2017-04-07 Worldbuilding

I really hate useless history in setting material. That’s information that players will never discover unless it is read to them in a boring monologue. Then again, I just listened to a podcast where somebody says that the warehouses now filled with artists and lofts are there because traditional shipping and warehousing was replaced by containers. I imagined an Orientalist bazaar in the carcass of a fallen civilisation and thought, this is D&D!

But how to create this? I need a handful of layers. Each historic layer is identifiable by architecture, providing early warning signs to players, as well as signalling the kinds of traps and treasures to be found. Over it all a sequence of immigrations from the top to the bottom, letting players interact with contemporary dangers as well as older, established powers.
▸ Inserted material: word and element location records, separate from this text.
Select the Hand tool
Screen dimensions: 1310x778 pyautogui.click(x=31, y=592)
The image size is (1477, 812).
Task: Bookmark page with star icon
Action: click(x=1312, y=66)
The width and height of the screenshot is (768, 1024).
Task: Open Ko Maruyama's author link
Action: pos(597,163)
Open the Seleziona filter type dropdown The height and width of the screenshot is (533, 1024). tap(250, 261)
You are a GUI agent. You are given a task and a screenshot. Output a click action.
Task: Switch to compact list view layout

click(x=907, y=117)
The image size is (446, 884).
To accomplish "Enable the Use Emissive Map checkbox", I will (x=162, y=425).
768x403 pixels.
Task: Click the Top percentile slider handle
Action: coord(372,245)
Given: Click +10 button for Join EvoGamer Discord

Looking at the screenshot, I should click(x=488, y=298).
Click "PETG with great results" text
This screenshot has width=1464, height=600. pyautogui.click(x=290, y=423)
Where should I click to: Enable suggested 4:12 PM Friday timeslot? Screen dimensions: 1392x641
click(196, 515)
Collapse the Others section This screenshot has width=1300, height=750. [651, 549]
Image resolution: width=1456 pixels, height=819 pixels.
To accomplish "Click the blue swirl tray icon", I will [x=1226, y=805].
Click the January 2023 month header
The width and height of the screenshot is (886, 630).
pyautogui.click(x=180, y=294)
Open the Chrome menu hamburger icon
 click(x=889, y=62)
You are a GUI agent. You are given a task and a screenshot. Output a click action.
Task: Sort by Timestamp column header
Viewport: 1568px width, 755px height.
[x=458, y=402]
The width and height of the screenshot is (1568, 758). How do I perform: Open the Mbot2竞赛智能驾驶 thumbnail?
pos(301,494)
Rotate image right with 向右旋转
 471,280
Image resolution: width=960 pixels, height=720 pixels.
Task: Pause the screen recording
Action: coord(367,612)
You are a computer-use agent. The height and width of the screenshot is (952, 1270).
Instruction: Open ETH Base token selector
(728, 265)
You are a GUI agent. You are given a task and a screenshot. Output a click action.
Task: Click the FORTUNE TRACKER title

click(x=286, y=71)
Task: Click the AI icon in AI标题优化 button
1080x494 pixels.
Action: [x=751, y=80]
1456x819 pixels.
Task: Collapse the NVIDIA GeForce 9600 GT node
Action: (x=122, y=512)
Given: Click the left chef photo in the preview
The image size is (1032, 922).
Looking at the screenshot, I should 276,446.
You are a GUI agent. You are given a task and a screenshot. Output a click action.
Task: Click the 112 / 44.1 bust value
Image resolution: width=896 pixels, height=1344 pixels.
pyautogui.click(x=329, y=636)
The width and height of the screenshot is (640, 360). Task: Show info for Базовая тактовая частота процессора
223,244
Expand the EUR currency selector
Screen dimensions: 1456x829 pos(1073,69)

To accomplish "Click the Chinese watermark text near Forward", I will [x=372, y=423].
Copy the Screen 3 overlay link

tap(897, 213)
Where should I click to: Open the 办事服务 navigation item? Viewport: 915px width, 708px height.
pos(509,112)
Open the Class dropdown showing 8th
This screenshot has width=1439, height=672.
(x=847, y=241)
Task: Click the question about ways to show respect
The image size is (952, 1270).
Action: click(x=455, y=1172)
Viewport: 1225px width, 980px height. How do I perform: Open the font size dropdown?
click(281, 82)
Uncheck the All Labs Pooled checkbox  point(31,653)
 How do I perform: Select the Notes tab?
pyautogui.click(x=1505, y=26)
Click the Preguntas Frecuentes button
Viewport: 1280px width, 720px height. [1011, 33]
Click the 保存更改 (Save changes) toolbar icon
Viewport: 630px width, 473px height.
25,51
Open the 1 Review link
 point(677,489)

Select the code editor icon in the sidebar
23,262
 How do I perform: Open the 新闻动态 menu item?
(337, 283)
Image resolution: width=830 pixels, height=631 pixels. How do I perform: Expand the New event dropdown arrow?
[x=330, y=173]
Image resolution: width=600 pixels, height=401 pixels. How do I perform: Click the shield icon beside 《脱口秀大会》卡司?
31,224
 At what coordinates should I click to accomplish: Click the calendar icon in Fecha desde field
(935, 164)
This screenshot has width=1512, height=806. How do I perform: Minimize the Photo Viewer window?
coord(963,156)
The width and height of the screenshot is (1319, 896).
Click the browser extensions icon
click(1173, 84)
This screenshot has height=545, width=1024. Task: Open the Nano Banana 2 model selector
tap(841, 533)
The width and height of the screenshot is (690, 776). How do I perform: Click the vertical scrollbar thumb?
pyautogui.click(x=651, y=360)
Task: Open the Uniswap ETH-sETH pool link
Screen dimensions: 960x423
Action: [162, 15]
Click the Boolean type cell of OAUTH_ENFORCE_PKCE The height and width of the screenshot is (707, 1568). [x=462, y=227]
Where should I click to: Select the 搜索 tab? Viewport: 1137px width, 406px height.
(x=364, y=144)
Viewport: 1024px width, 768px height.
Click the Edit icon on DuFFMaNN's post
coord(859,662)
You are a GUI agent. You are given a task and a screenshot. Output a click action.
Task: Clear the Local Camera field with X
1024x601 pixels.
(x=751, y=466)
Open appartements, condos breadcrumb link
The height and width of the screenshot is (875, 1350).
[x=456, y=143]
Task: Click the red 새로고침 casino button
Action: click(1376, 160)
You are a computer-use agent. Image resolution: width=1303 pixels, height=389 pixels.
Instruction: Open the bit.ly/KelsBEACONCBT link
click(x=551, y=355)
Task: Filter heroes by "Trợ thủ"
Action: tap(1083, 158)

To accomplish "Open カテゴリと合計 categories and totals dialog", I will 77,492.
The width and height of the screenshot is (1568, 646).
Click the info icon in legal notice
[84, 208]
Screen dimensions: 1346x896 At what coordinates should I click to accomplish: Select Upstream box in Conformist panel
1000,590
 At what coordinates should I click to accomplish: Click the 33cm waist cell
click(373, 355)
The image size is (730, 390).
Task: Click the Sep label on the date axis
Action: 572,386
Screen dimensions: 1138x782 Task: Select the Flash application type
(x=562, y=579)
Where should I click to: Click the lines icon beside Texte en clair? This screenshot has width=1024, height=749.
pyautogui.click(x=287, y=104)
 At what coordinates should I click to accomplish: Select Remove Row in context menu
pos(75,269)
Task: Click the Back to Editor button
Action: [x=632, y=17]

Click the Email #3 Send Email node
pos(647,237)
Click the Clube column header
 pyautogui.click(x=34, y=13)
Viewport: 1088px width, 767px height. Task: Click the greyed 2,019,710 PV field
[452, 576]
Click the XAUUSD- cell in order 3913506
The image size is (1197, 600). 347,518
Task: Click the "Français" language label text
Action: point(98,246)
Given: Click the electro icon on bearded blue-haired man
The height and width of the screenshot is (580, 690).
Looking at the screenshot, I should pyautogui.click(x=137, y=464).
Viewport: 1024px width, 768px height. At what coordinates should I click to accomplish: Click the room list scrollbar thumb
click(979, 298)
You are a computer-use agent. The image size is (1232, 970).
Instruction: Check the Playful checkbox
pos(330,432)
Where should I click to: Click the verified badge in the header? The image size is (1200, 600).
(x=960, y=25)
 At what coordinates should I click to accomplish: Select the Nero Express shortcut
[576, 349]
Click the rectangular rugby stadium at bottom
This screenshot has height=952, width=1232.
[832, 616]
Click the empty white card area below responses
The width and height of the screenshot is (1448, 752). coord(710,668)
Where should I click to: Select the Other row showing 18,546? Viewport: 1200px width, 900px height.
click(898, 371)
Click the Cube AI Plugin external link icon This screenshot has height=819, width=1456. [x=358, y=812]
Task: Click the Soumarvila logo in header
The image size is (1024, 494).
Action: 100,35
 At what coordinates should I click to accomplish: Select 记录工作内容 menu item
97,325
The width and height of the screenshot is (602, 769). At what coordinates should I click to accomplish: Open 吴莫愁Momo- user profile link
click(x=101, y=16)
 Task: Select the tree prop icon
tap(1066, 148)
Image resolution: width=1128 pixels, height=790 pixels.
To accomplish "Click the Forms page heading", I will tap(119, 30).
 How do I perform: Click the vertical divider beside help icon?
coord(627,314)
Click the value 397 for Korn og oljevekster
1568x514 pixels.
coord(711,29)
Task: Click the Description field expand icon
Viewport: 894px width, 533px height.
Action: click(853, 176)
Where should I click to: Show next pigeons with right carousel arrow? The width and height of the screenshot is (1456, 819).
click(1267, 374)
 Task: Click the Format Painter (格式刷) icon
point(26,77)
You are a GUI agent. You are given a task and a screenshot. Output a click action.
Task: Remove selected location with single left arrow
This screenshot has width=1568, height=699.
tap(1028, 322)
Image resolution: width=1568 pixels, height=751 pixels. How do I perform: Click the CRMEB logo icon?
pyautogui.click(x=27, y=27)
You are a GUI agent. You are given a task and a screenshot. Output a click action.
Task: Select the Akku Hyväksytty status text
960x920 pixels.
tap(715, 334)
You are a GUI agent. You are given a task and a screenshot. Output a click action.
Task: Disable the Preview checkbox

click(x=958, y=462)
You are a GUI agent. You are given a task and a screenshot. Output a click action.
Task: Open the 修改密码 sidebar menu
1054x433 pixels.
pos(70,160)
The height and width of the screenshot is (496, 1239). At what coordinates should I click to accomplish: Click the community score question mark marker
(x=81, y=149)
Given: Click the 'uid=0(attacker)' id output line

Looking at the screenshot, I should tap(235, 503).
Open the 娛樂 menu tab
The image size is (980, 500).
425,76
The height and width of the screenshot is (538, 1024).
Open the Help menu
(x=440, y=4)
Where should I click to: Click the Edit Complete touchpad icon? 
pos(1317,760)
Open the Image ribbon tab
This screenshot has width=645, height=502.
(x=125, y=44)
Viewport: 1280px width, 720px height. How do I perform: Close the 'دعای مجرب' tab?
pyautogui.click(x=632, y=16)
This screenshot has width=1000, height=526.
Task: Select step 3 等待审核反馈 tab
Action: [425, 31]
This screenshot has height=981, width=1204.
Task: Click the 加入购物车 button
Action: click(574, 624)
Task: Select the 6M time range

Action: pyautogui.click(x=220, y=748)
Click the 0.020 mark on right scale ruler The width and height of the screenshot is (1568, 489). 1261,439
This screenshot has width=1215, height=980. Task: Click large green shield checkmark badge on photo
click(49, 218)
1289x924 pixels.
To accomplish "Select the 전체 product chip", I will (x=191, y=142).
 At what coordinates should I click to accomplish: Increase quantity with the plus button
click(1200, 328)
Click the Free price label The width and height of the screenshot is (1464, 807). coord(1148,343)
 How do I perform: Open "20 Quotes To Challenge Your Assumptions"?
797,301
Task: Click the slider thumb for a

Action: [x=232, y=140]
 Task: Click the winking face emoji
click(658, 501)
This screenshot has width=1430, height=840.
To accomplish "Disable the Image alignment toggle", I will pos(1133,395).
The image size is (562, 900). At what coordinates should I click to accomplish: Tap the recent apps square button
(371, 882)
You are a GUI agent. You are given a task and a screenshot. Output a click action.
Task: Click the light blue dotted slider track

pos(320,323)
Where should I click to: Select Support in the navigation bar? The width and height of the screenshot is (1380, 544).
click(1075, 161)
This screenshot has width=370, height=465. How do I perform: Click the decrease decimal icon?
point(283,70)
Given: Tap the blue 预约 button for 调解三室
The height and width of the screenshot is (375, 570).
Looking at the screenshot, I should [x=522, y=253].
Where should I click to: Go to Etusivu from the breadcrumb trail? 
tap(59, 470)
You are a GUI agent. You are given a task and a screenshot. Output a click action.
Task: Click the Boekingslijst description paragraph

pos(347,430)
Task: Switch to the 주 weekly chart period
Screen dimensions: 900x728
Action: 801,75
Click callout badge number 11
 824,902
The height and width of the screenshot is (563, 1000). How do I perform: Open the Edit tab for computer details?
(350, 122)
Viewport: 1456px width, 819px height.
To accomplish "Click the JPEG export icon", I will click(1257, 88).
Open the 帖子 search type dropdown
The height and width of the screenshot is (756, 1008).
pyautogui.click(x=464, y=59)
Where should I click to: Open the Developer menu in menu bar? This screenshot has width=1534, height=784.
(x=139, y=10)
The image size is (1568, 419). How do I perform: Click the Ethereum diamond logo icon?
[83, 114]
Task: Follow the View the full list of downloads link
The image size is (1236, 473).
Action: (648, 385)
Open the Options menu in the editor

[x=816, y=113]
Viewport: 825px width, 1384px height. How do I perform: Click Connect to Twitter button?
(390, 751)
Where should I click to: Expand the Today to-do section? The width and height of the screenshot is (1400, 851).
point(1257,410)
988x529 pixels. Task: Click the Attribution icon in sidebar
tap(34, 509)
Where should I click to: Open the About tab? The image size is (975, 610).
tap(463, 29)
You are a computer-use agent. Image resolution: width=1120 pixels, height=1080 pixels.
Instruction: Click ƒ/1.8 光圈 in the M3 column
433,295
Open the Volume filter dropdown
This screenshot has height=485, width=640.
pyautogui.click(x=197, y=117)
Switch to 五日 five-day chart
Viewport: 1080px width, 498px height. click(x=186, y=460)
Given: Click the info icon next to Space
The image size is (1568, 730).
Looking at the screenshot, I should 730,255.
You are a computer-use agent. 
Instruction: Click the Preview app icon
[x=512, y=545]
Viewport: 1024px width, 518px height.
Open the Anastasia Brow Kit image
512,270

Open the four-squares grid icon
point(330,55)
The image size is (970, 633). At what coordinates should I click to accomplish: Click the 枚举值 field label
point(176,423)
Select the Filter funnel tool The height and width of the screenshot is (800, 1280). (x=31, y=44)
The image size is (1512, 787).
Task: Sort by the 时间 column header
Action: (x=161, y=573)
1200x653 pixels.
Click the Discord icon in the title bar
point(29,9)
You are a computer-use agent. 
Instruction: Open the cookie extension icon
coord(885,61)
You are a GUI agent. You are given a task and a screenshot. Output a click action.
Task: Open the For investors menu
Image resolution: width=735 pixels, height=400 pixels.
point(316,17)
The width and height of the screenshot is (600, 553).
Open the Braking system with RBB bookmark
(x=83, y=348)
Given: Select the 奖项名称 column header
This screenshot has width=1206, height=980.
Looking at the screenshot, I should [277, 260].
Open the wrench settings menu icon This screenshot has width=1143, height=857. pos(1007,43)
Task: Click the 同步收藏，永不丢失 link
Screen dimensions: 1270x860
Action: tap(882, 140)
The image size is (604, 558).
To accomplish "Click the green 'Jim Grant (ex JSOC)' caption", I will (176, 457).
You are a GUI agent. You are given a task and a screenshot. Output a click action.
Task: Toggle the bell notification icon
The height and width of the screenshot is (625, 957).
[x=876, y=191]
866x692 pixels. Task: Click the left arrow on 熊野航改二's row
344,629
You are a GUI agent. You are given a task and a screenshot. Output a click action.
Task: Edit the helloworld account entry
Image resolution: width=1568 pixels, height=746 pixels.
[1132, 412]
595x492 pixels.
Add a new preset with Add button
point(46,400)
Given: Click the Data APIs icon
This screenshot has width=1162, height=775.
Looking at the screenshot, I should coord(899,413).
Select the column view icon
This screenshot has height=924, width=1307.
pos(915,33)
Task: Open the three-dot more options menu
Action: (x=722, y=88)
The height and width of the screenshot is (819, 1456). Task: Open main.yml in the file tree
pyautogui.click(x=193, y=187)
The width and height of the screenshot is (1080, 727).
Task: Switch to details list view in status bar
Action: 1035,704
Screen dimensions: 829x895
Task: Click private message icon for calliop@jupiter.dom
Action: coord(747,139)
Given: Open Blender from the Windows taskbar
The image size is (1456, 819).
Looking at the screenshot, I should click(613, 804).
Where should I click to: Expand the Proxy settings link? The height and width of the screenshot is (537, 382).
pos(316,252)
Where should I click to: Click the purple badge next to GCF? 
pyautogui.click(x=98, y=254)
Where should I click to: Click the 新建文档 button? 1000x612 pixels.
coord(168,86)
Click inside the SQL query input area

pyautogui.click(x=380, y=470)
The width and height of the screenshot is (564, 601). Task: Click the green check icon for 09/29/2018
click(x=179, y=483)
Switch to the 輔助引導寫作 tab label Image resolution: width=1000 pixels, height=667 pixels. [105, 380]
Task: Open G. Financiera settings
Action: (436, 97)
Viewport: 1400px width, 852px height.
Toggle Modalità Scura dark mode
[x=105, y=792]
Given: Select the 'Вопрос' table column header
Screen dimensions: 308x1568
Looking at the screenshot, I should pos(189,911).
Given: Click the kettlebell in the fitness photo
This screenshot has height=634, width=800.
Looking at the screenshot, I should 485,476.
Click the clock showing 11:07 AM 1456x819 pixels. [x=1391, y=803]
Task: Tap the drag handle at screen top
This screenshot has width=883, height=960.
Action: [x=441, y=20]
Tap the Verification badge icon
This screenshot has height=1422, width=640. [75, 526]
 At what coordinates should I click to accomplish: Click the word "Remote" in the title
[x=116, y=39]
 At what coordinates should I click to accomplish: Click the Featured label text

Say, four layers, four immigration waves. Perhaps the orcs did not reach the deepest levels, perhaps there are no astral gates and their Grell invaders at the surface, so we won’t have to think about all combinations, but there will be enough variation nonetheless.

Maybe take a sheet of paper, draw four interlinked circles for the historic layers, and on top of that, another four interlinked circles for the immigrations. Then draw a point crawl on top of that and let all the locations be influenced by the circles they are in – one or two historic layers for architecture, traps, treasure, items, and one or two immigrations for current denizens.

Instant lore and theme for your megadungeon or wilderness?

I guess you could say I want to create an underworld that feels like it might have been the result of How to Host a Dungeon without actually playing the game.